### EXTRACTED INFORMATION

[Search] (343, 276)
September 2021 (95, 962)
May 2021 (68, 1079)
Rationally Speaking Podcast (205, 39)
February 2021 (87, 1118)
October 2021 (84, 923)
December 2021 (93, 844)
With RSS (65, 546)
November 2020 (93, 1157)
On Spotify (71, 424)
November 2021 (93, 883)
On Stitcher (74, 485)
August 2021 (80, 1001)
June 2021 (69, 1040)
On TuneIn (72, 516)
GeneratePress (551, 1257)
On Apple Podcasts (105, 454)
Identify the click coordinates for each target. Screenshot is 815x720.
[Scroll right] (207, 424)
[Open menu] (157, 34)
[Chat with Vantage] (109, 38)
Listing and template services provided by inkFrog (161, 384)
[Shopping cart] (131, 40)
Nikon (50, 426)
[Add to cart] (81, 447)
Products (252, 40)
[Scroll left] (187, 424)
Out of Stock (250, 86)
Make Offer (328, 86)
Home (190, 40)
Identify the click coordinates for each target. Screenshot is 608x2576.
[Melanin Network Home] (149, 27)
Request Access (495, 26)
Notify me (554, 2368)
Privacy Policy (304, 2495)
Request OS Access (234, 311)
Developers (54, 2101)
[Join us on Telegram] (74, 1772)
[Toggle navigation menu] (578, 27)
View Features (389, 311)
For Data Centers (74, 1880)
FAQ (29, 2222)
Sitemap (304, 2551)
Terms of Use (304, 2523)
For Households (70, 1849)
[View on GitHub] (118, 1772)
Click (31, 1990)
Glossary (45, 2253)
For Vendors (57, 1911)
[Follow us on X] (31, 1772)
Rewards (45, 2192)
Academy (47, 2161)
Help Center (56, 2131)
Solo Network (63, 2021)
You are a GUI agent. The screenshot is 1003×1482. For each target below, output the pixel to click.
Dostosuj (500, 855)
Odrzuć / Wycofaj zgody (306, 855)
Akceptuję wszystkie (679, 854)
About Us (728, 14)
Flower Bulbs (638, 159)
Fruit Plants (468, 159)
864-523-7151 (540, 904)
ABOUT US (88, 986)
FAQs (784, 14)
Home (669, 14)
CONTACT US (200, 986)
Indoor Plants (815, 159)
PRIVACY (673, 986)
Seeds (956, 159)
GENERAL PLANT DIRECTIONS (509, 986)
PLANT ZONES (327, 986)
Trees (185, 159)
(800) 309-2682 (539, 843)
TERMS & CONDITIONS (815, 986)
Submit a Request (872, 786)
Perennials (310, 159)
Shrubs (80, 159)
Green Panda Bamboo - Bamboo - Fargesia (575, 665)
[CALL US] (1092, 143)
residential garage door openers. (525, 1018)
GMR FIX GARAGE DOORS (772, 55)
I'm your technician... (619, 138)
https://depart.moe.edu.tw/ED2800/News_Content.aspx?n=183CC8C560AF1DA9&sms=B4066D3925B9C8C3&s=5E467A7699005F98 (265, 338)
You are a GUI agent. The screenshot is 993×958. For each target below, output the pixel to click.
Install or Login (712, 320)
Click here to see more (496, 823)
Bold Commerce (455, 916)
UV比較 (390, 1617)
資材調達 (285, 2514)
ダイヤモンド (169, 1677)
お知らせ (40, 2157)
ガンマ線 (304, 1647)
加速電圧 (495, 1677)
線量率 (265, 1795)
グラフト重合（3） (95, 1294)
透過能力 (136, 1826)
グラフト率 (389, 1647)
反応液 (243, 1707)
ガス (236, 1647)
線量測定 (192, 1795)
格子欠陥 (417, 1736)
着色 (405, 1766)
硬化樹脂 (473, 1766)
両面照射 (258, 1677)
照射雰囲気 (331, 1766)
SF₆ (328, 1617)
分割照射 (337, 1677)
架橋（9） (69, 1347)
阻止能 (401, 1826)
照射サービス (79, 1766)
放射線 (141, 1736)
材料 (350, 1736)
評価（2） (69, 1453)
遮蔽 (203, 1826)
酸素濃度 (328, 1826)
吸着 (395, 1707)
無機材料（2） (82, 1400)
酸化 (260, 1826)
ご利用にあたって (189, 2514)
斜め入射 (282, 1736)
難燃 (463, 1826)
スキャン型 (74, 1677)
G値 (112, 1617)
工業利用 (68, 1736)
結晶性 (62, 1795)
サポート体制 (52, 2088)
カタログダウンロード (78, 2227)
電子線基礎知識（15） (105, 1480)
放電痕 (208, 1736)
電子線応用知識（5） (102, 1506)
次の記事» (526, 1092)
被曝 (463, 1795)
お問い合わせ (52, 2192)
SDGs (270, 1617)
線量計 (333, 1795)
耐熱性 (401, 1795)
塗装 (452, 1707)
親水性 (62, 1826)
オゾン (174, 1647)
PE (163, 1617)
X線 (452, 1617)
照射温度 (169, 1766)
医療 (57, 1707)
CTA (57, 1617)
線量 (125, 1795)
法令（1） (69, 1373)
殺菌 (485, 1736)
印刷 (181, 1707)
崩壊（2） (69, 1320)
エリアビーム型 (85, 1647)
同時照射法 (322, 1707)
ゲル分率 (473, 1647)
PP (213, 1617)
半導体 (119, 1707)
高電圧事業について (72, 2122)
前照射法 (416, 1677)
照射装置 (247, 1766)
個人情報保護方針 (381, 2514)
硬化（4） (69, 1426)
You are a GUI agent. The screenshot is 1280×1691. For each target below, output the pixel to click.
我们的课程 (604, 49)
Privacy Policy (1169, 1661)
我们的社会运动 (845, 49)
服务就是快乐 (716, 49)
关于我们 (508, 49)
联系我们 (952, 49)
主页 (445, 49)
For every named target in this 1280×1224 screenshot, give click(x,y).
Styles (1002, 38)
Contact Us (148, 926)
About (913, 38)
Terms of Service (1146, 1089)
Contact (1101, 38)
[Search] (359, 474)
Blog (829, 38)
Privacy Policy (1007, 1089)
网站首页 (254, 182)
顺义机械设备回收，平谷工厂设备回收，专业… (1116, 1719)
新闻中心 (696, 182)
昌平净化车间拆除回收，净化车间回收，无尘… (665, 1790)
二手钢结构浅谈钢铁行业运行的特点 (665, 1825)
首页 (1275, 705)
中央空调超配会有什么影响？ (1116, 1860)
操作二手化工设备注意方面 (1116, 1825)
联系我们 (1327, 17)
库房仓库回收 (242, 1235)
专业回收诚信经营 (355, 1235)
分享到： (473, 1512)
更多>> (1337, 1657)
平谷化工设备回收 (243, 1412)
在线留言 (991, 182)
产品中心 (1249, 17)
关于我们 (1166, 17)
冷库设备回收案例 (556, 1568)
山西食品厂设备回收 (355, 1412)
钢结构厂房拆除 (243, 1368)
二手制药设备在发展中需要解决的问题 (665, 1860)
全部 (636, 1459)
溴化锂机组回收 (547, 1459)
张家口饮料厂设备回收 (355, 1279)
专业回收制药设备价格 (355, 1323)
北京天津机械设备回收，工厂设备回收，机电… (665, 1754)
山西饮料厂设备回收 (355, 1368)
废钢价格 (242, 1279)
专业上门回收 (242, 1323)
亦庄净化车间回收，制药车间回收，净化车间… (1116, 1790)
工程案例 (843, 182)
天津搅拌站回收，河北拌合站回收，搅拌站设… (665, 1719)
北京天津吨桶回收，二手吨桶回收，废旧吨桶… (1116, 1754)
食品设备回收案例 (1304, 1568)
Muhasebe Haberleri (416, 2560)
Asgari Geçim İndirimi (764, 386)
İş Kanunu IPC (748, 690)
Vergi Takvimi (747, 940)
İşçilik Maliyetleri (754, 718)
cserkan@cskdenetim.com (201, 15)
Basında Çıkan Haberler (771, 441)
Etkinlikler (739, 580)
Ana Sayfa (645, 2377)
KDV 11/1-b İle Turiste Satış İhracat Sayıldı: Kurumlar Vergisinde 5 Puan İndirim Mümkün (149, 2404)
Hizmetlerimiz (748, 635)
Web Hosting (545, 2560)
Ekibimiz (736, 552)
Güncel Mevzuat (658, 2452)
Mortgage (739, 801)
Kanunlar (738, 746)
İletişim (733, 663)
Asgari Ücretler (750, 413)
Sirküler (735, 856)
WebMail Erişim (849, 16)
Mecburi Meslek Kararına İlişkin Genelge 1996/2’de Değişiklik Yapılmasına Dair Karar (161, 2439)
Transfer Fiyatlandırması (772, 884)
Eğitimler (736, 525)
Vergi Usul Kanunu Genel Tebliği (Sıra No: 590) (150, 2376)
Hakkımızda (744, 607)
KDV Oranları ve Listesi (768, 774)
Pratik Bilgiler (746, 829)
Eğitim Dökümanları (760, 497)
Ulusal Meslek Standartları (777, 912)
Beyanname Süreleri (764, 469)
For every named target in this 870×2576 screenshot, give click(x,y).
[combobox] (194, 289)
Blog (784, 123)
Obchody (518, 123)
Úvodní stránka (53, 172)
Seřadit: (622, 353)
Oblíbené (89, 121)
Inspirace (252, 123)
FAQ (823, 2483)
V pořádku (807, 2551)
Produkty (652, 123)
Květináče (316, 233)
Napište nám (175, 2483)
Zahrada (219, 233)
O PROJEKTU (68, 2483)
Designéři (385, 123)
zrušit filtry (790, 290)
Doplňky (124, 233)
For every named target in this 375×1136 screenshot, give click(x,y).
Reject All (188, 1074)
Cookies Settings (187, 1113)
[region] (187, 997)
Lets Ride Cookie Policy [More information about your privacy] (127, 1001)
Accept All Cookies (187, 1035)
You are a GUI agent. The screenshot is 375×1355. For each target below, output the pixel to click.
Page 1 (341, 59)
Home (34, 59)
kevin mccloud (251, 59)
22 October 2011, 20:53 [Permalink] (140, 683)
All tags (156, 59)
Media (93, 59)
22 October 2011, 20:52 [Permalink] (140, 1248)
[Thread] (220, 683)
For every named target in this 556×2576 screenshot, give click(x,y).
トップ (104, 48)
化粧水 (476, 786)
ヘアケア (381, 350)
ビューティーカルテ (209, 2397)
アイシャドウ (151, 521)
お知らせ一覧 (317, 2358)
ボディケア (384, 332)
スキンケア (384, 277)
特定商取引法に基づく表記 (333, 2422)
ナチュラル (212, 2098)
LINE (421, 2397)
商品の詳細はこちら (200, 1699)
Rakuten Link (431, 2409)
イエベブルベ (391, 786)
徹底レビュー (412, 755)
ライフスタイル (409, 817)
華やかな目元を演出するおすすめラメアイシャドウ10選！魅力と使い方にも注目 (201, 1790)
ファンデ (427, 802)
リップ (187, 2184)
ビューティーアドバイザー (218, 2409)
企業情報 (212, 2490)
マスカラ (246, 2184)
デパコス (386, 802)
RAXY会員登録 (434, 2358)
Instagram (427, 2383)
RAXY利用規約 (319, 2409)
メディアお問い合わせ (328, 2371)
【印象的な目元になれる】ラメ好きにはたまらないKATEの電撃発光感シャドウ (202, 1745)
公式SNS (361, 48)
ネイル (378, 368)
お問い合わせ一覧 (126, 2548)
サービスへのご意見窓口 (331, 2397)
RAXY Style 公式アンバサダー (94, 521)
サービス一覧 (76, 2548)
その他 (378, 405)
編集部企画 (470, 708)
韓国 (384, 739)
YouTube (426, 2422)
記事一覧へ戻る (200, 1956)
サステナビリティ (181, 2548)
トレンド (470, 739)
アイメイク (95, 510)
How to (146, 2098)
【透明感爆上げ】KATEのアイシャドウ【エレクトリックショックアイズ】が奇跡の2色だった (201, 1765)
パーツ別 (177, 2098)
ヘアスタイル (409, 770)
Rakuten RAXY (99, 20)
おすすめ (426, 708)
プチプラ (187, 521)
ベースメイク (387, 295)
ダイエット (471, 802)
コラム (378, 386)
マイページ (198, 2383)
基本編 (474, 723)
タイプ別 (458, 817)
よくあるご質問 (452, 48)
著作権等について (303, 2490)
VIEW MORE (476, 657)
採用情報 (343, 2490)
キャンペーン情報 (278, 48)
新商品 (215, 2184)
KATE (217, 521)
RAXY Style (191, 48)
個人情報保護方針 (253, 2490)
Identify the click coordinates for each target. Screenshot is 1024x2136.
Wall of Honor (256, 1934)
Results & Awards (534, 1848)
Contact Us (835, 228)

######

→ **WHAT THIS TASK INVOLVES**
Rewrite only the lines of the records starting with the line that contains "September 2021 (95, 962)" and going on through the line that contains "Solo Network (63, 2021)", request lines included, with 124 added to each number in the coordinates.

→ **TASK RESPONSE**
September 2021 (219, 1086)
May 2021 (192, 1203)
Rationally Speaking Podcast (329, 163)
February 2021 (211, 1242)
October 2021 (208, 1047)
December 2021 (217, 968)
With RSS (189, 670)
November 2020 (217, 1281)
On Spotify (195, 548)
November 2021 (217, 1007)
On Stitcher (198, 609)
August 2021 (204, 1125)
June 2021 (193, 1164)
On TuneIn (196, 640)
GeneratePress (675, 1381)
On Apple Podcasts (229, 578)
Identify the click coordinates for each target. Screenshot is 815x720.
[Scroll right] (331, 548)
[Open menu] (281, 158)
[Chat with Vantage] (233, 162)
Listing and template services provided by inkFrog (285, 508)
[Shopping cart] (255, 164)
Nikon (174, 550)
[Add to cart] (205, 571)
Products (376, 164)
[Scroll left] (311, 548)
Out of Stock (374, 210)
Make Offer (452, 210)
Home (314, 164)
Identify the click coordinates for each target. Screenshot is 608x2576.
[Melanin Network Home] (273, 151)
Request Access (619, 150)
Notify me (678, 2492)
Privacy Policy (428, 2619)
Request OS Access (358, 435)
Developers (178, 2225)
[Join us on Telegram] (198, 1896)
[Toggle navigation menu] (702, 151)
View Features (513, 435)
For Data Centers (198, 2004)
FAQ (153, 2346)
Sitemap (428, 2675)
Terms of Use (428, 2647)
For Households (194, 1973)
[View on GitHub] (242, 1896)
Click (155, 2114)
Glossary (169, 2377)
For Vendors (181, 2035)
[Follow us on X] (155, 1896)
Rewards (169, 2316)
Academy (171, 2285)
Help Center (180, 2255)
Solo Network (187, 2145)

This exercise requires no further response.